Obama or Romney? Why 5 undecided voters are still on the fence.

The presidential election will be decided by a tiny fraction of American voters – those in swing states who have not made up their minds. What are these 1 million people waiting for? The Monitor talked to five undecided voters to find out.

AP
President Obama, left, shook hands at a campaign stop Aug. 21 in Columbus, Ohio; and GOP presidential candidate Mitt Romney greeted voters at a rally in Boise, Idaho, in February.

The 'persuadables'

AP
President Obama, left, shook hands at a campaign stop Aug. 21 in Columbus, Ohio; and GOP presidential candidate Mitt Romney greeted voters at a rally in Boise, Idaho, in February.

With polls showing most Americans already committed to President Obama or GOP challenger Mitt Romney, the outcome of this year's tight presidential election hangs in large degree on the remaining slice of undecided voters in, maybe, six or seven battleground states.

That's just shy of 1 million voters, out of some 130 million citizens expected to cast ballots on Nov. 6, analysts say. Lassoing a majority of these swing-state fence-sitters might be "enough to win the presidency," Rich Beeson, Mr. Romney's political director, has said.
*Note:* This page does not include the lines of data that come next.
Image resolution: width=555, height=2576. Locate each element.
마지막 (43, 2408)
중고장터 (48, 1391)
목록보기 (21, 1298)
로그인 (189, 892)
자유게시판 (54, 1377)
Who are these undecideds, and how will they make up their minds about which man should lead the nation for the next four years?

They are not all that different from other voters, insists political scientist Lynn Vavreck at the University of California, Los Angeles, coauthor of the forthcoming book "The Gamble: Choice and Chance in the 2012 Presidential Election." "They're a tiny bit less partisan, less ideological, and have less intensity" about politics. "They have voted in past elections," she adds, "and most of them have left a clear record of voting for one party or the other."

The Romney and Obama campaigns are expected to spend $2 billion, a lot of it on advertising, to try to sway these "persuadables." In hotly contested states, they will be besieged by such ads; but the ad war is just one likely influence on the undecideds, if interviews with five of them are any indication.

Among the political cognoscenti, such voters are a curious species. They are often seen as detached enigmas who "don't think about what they want until they get right up to the register at McDonald's," as TV satirist Stephen Colbert quipped recently.

But that's too glib. Upon closer inspection, their alliances, sympathies, and musings are found to be personal and complex – and for those in battleground states, their struggles to come to a decision are compounded by a sense that they, more than other voter subgroups, could have a real effect on America's future.